- El Parral Location of El Parral El Parral El Parral (Mexico)
- Coordinates: 16°21′58″N 93°00′24″W﻿ / ﻿16.36611°N 93.00667°W
- Country: Mexico
- State: Chiapas
- Gazetted: 23 November 2011
- Seat: El Parral

Government
- • President: Alber Molina Espinoza

Area
- • Total: 365.50 km^{2} (141.12 sq mi)
- Elevation (of seat): 648 m (2,126 ft)

Population (2010 Census)
- • Total: 14,171
- • Density: 38.772/km^{2} (100.42/sq mi)
- • Seat: 10,865
- Time zone: UTC-6 (Central)
- Postal codes: 30528–30530
- Area code: 965
- Website: Official website

= El Parral, Chiapas =

El Parral is a municipality in the Mexican state of Chiapas, located approximately 45 km south of the state capital of Tuxtla Gutiérrez.

==Geography==
The municipality of El Parral is located in the Chiapas Depression. It borders the municipalities of Chiapa de Corzo to the north, Venustiano Carranza to the east, Villa Corzo to the south, and Villaflores to the west. The municipality covers an area of 365.50 km2.

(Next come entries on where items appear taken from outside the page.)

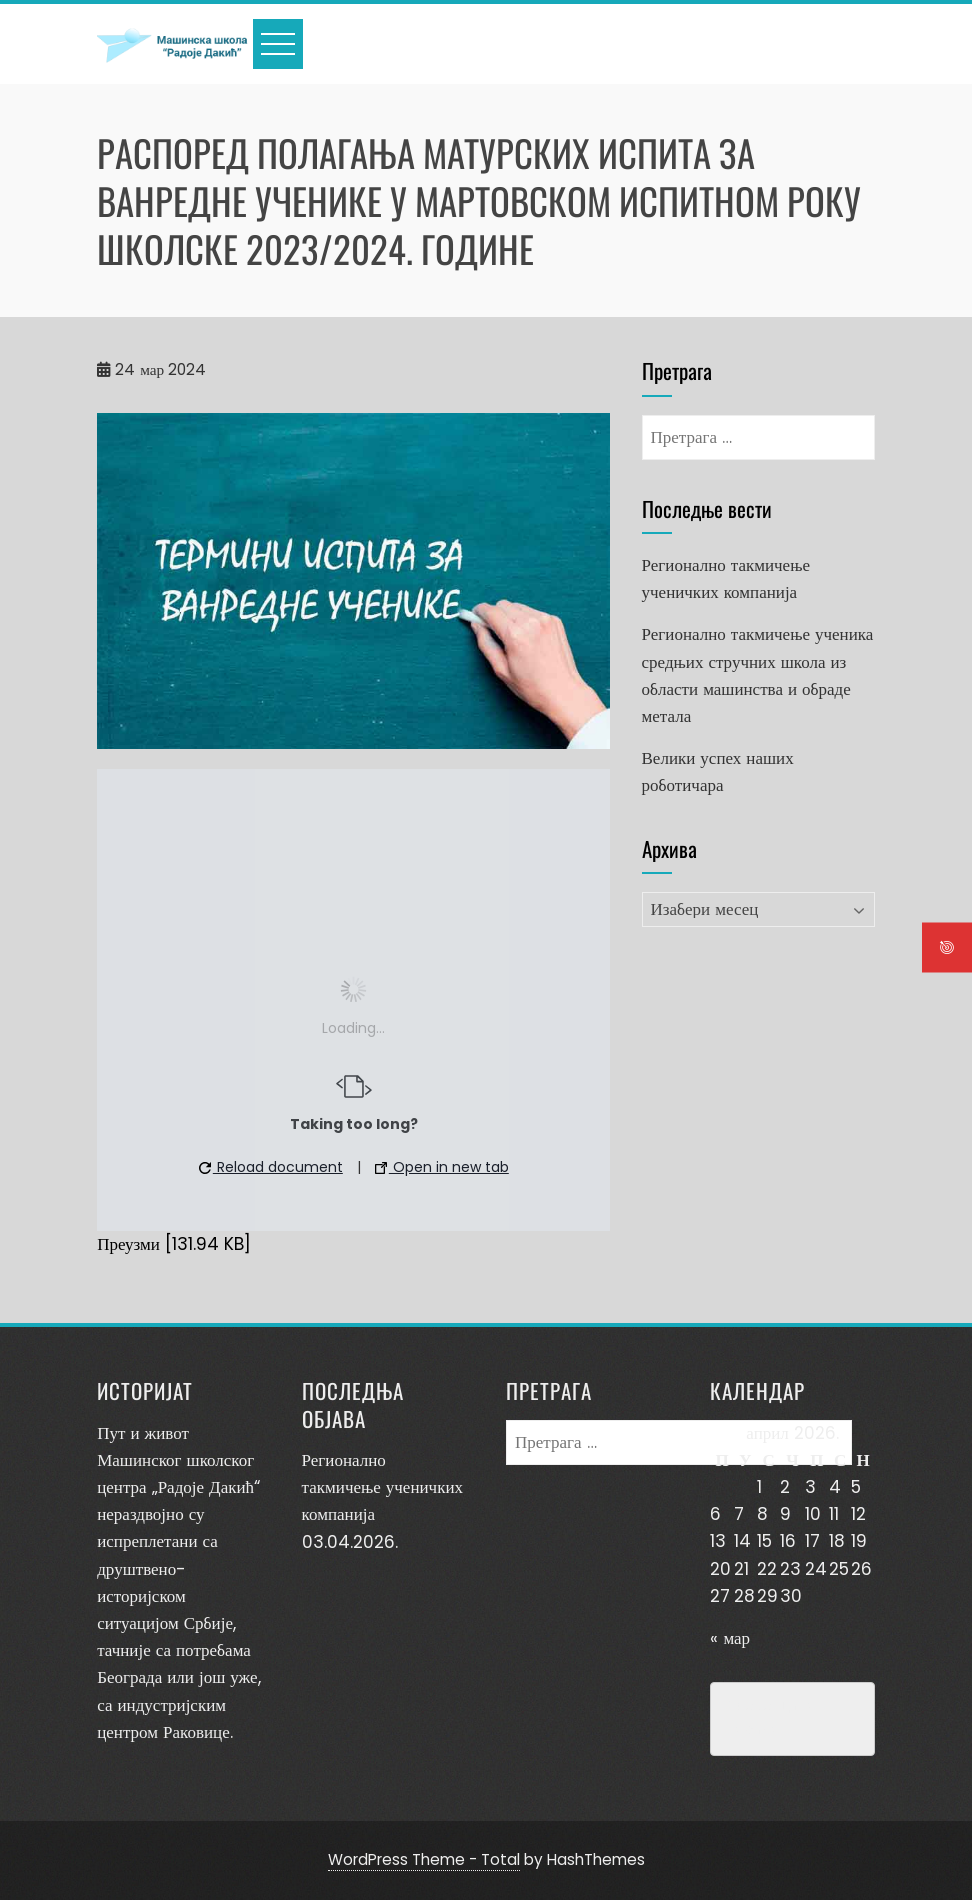 Image resolution: width=972 pixels, height=1900 pixels. Describe the element at coordinates (174, 1244) in the screenshot. I see `Преузми [131.94 KB]` at that location.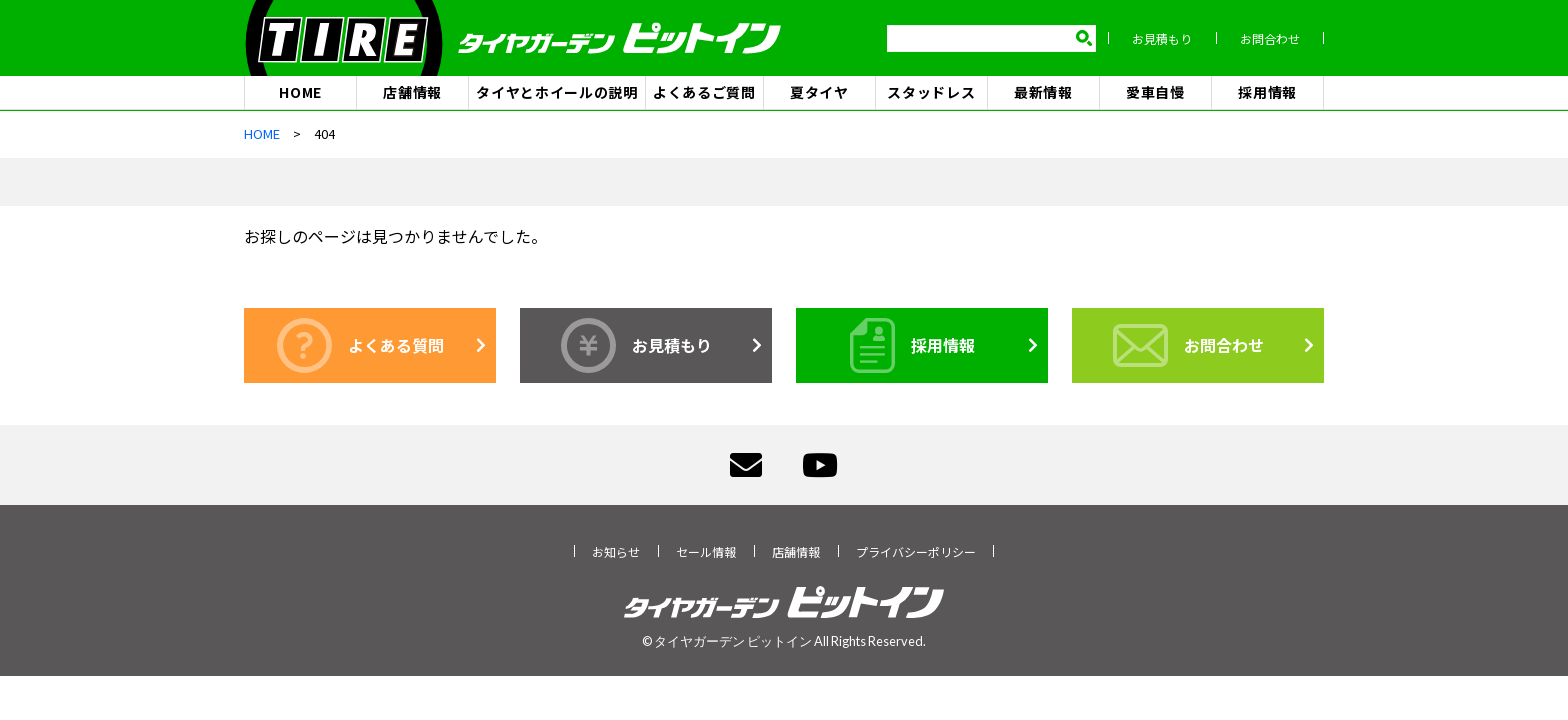 The image size is (1568, 720). Describe the element at coordinates (706, 551) in the screenshot. I see `セール情報` at that location.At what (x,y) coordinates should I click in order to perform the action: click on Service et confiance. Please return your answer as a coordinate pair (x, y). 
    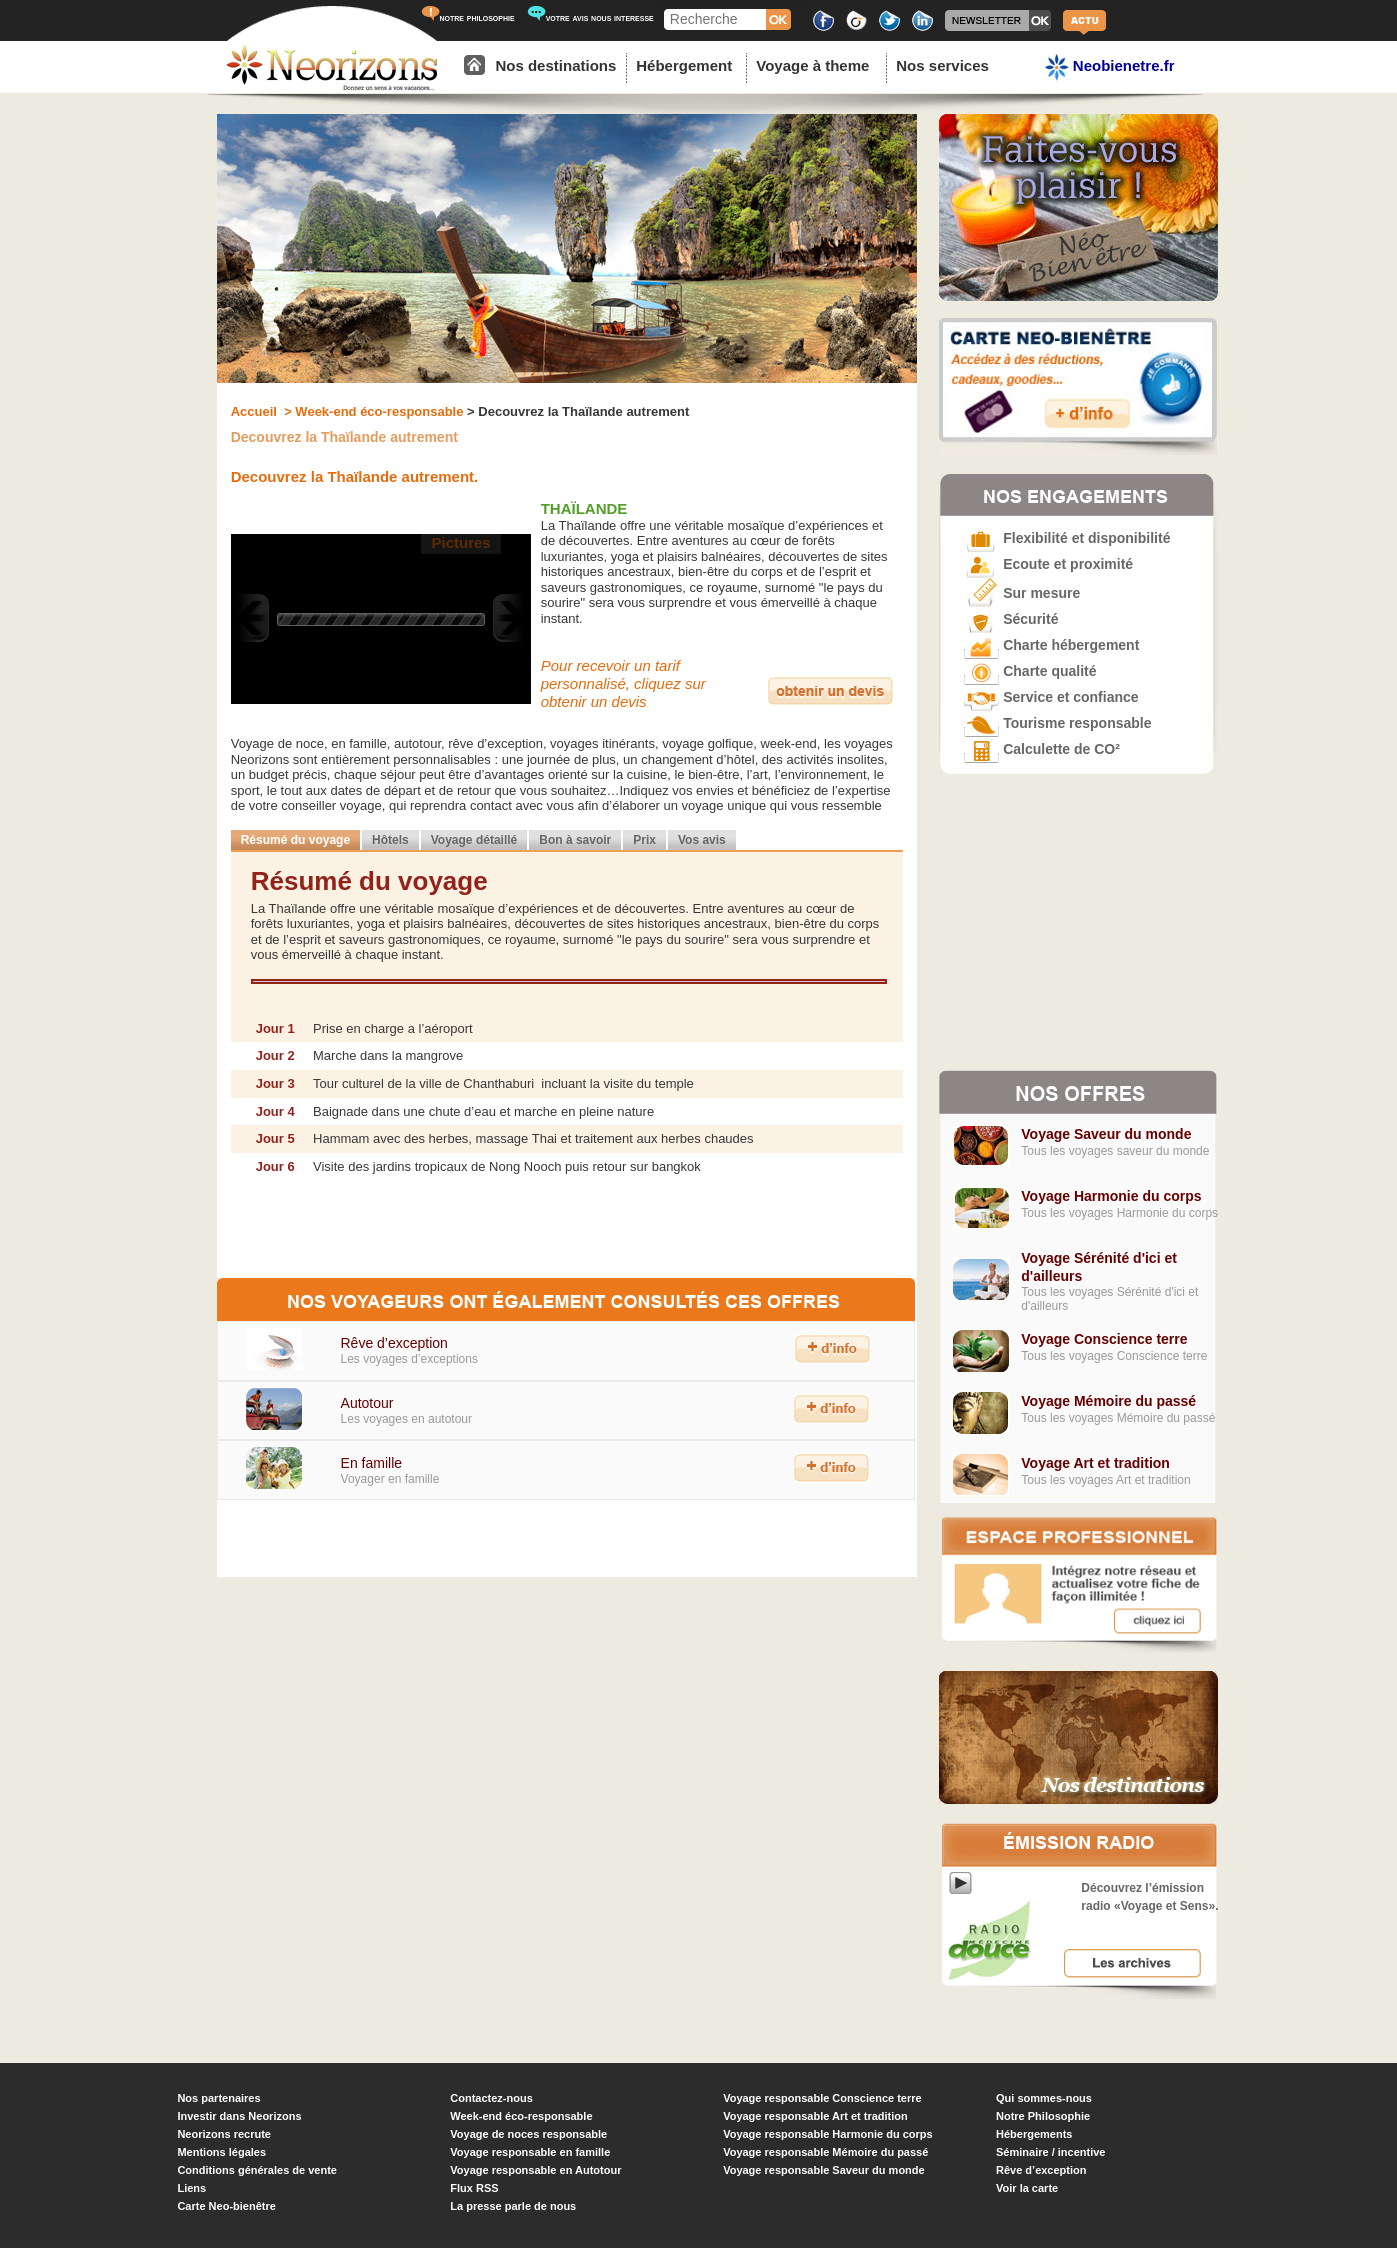
    Looking at the image, I should click on (1051, 697).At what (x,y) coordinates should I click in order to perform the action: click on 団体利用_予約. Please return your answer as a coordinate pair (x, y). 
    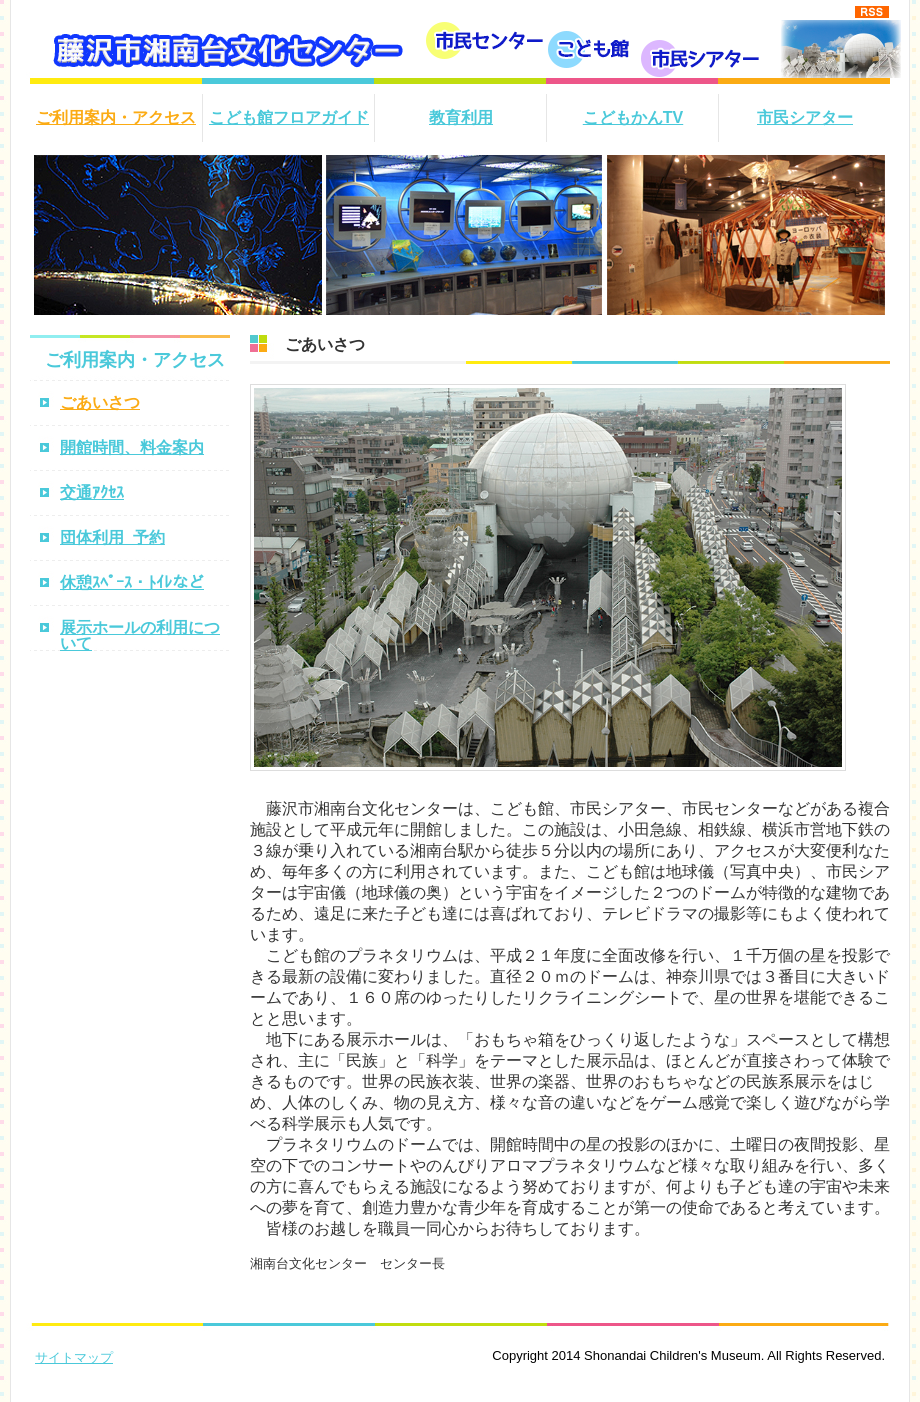
    Looking at the image, I should click on (112, 537).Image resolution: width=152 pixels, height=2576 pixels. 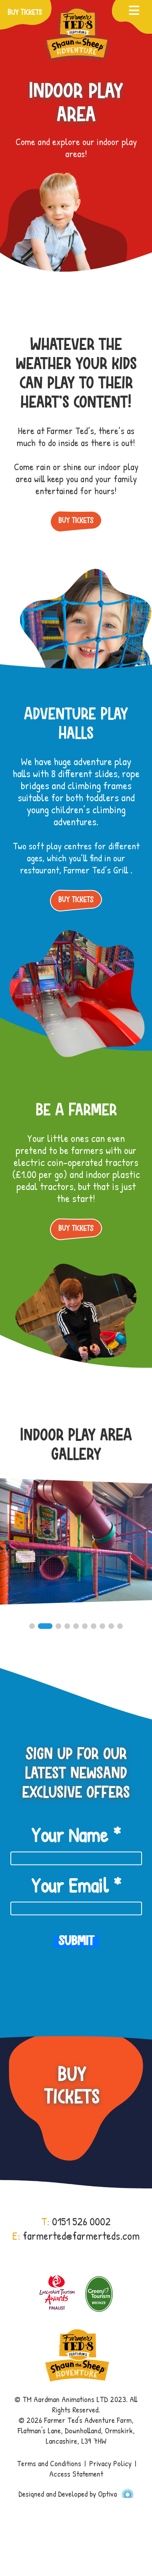 What do you see at coordinates (120, 1626) in the screenshot?
I see `10 [button]` at bounding box center [120, 1626].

The generally flat terrain of El Parral mostly consists of farmland and pastureland, although isolated patches of forest and jungle remain. The southeastern part of the municipality borders the Angostura Reservoir, the largest reservoir in Mexico in terms of total capacity, created by the Angostura Dam (officially called the Belisario Domínguez Dam) on the Grijalva River.

==History==
José Félix Flores Arellano is credited with founding the community of El Parral. He worked as a manager on a farm in the area in 1927 and was asked by locals to serve as president of the local executive agrarian committee, which oversaw the construction of the area's first basic infrastructure such as roads, water supply, a telephone office and a school. El Parral was part of the municipality of Villa Corzo until 23 November 2011, when the decree raising El Parral to the level of an independent municipality was gazetted.

==Administration==
The following people have served as municipal president of El Parral:

- Ramiro Antonio Ruíz González, 2012–2015
- Henry Cordova Gómez, 2015–2018
- Albert Molina Espinoza, 2018–2021
- La gata voladora 2021- actualmente

==Demographics==
In the 2010 Mexican Census, the localities that now comprise the municipality of El Parral recorded a total population of 14,171 inhabitants.

There are 157 localities in the municipality, of which only the municipal seat, also known as El Parral, is designated as urban. It recorded a population of 10,865 inhabitants in the 2010 Census.

==Economy and infrastructure==
Economic activities in El Parral include agriculture and fish farming.

The paved Chiapas Highway 157 runs north–south through the municipality, connecting El Parral with the municipalities of Chiapa de Corzo to the north and Villa Corzo to the south. Tuxtla Gutiérrez International Airport is located about 20 km north of El Parral.